Good news! Your humble Rumpus Sunday editor, who was locked inside the Public Storage in North Berkeley for the better part of last night while helping his nine-months-pregnant friend move, has been rescued by the cops! And today, I’m excited about life and the book blogs because I’m free, so free, and because this week, the book blogs are a little bit brilliant.
Sure, lots has happened in the literary world, and the book blogs have dutifully covered the headlines. But they are also bringing us wisdom — so much so I think that Maud Newton should start handing out MFA’s.
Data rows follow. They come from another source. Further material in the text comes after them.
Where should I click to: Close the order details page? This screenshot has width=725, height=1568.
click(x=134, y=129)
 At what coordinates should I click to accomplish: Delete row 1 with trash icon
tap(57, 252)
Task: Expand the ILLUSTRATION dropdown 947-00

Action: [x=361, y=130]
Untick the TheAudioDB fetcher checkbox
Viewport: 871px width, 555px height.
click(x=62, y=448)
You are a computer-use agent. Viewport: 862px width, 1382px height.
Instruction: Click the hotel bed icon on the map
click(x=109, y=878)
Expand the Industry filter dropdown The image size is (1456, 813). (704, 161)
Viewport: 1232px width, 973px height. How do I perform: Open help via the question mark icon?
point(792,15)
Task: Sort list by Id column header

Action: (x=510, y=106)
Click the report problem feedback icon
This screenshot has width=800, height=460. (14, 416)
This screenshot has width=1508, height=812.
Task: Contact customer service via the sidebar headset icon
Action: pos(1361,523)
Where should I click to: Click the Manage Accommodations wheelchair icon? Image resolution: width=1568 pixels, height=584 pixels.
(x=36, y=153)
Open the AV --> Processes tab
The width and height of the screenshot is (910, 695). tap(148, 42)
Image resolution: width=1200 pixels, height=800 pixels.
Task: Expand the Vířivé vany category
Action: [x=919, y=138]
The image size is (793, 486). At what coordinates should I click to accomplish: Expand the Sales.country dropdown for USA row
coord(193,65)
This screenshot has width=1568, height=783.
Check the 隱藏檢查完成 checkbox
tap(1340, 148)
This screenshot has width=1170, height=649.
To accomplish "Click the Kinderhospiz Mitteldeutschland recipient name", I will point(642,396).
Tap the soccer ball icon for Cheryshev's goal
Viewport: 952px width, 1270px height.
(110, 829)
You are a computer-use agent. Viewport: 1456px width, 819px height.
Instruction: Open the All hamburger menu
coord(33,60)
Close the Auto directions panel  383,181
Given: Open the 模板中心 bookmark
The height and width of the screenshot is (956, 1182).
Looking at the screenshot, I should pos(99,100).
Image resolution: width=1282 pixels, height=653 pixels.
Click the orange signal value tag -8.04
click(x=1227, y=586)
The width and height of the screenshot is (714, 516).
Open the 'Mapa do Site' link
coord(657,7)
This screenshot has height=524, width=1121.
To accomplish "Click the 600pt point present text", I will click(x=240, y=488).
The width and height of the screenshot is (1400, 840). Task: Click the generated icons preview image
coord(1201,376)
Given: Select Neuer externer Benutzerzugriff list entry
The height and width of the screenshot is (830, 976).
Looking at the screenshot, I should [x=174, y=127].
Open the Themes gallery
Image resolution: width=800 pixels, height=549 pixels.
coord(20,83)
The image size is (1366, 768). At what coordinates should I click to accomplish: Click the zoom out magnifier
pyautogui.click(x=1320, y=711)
Below the fold, headlines, insights from John Updike, Borges and others, plus a hip hop artist who is Poet Laureate of Edmonton and Time‘s made-to-order magazine.
Jacket Copy covers all things Book Expo America, from “the literary version of speed dating” to this thing called a Tweetup.
Tin House has allowed Susan Bell’s essay on the editing of The Great Gatsby — which will be featured in Tin House‘s new book on craft —to be reprinted over at Elegant Variation.
Alice Munro wins the Man Booker Prize.
Ruth Padel resigns as Oxford Professor of Poetry after a series of events that might best be described as a clusterfuck (via Bookslut).
Maud Newton wraps up what many of literature’s greats have said about how and why we write.
Over at Jacket Copy, John Updike tells us posthumously why we write: “All children are alive to the spell of pencil and crayons, of making something, as it were, from nothing; a few children never move out from under this spell, and try to become artists.”
Over at The Guardian, British Poet Laureate Carol Ann Duffy talks about love poetry and children’s poetry, “Poetry can offer consolation, it can be angry and potent, but all these poems, these moments in language, come from love” (via Bookninja).
In other news, a hip hop artist has been named poet laureate of Edmonton (via Bookslut) and some folks seem to really like Time‘s new made-to-order magazine.